Xavier Díez de Urdanivia

Hace ya algunos años, mientras transitaba en mi Volkswagen rumbo a la Junta Local de Conciliación y Arbitraje de la Ciudad de México para atender una audiencia, me detuve al llegar a la esquina de la avenida Orizaba y la calle de Puebla, y fui detenido, con el concurrido caudal de tráfico que a esa hora por ahí transitaba, por un agente de Tránsito que nos marcaba el alto.

De repente sentí que mi coche se movía, como si alguien estuviera balanceando su suspensión, presionándola y soltándola. miré de inmediato por los retrovisores para descubrir al causante, sin haber visto a nadie.

Cuando volví los ojos al frente, vi cómo las torres del templo de La Sagrada Familia, a mi derecha, se aproximaban y alejaban entre sí perceptiblemente y vi al agente de Tránsito al centro del cruce, todavía con los brazos abiertos en cruz, como señalando el alto, pero girando sobre su eje y revoloteando de un lado a otro, sin dejar de soplar su silbato.

Estaba ocurriendo un terremoto y al agente de tránsito, sorprendido por el fenómeno, le resultaba imposible ocultar la confusión y el descontrol que le había ocasionado.

Por alguna razón ese episodio ha venido a mi memoria en estos días en los que una sociedad civil, consciente y con sentido común, a pesar del vacío de liderazgo decidió guardarse para no ponerse en riesgo y cuidar a los demás del contagio con una enfermedad cuyos orígenes siguen siendo oscuros, pero con resultados socialmente devastadores en aquellos lugares que no tuvieron el buen sentido de precaverse a tiempo.

Cuando al fin, apenas hace unos días, la sensatez hizo acto de presencia en medio de muchos desatinos, surge una nueva inquietud, debida a la incertidumbre acerca de las cifras que se difunden, pues no puede menos que sospecharse que no son confiables.

Mientras, por ejemplo, los estados fronterizos del sur de los Estados Unidos arrojan cifras oficiales -no exentas del riesgo del encubridor maquillaje- que llegan a miles, en los estados limítrofes mexicanos apenas rebasan, en algún caso, la decena y en una entidad pasan de medio centenar: California, 3169, Baja California, 14; Arizona, 401, Sonora, 4; Nuevo México, 112, Chihuahua, 6; Texas, 1345; Coahuila, 12; Nuevo León 52, y Tamaulipas, 6, al 27 de marzo (elimparcial.com).

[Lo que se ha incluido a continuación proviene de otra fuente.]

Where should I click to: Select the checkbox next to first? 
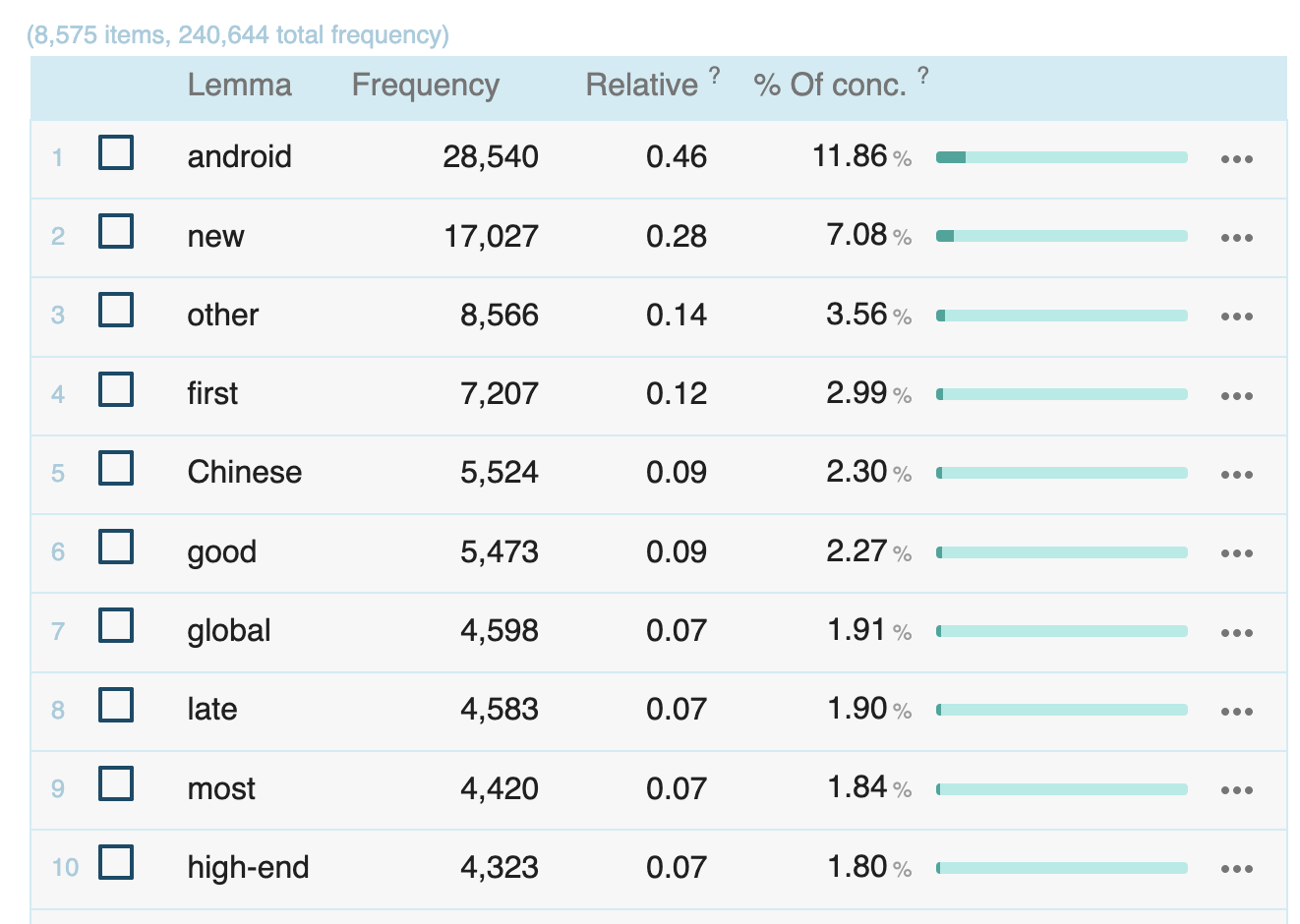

El comentario general ha sido, como era de suponerse, sarcástico: O ellos no tienen idea de lo qué hay que hacer y los mexicanos son excepcionalmente aptos en la materia, o alguien está cercenando las cifras de este lado de la frontera.

Como la primera hipótesis no es verosímil, habría que desecharla: Ni son ineptos los servicios de sanidad estadounidenses, ni los mexicanos, a pesar de la calidad profesional de los médicos y enfermeras y su compromiso, están tan bien dotados instrumentalmente como para sustentar superioridad alguna sobre los vecinos del norte.

En cambio, hay indicios de que los decesos, y es válido suponer que también los enfermos, son reportados como debidos a neumonía, sin especificar la causa de ella.

Eso no sería mentira, pues es sabido que, en los casos extremos y graves, lo que ocasiona el covid-19 es precisamente esa enfermedad, pero sería un ocultamiento culpable, en las condiciones actuales, no especificarlo.

Un botón de muestra: La Unión de Funerarias del Valle de Toluca afirma que “los casos de decesos por coronavirus podrían estar disfrazados con diagnósticos por ‘neumonía en comunidad’”, y exhortó a las autoridades de Salud, “así como a los hospitales públicos, sanatorios privados y clínicas médicas, a ser certeros con las actas de defunción que emiten”, debido a que tienen casos “donde no se registra en el certificado de defunción la causa de muerte por Covid-19”, al que ellos y sus trabajadores quedarían expuestos (Observatorio ciudadano, obsci.org).

La calidad de las decisiones depende de la información en que se basen y, por lo tanto, se nutran las medidas de solución que se adopten. Principio básico.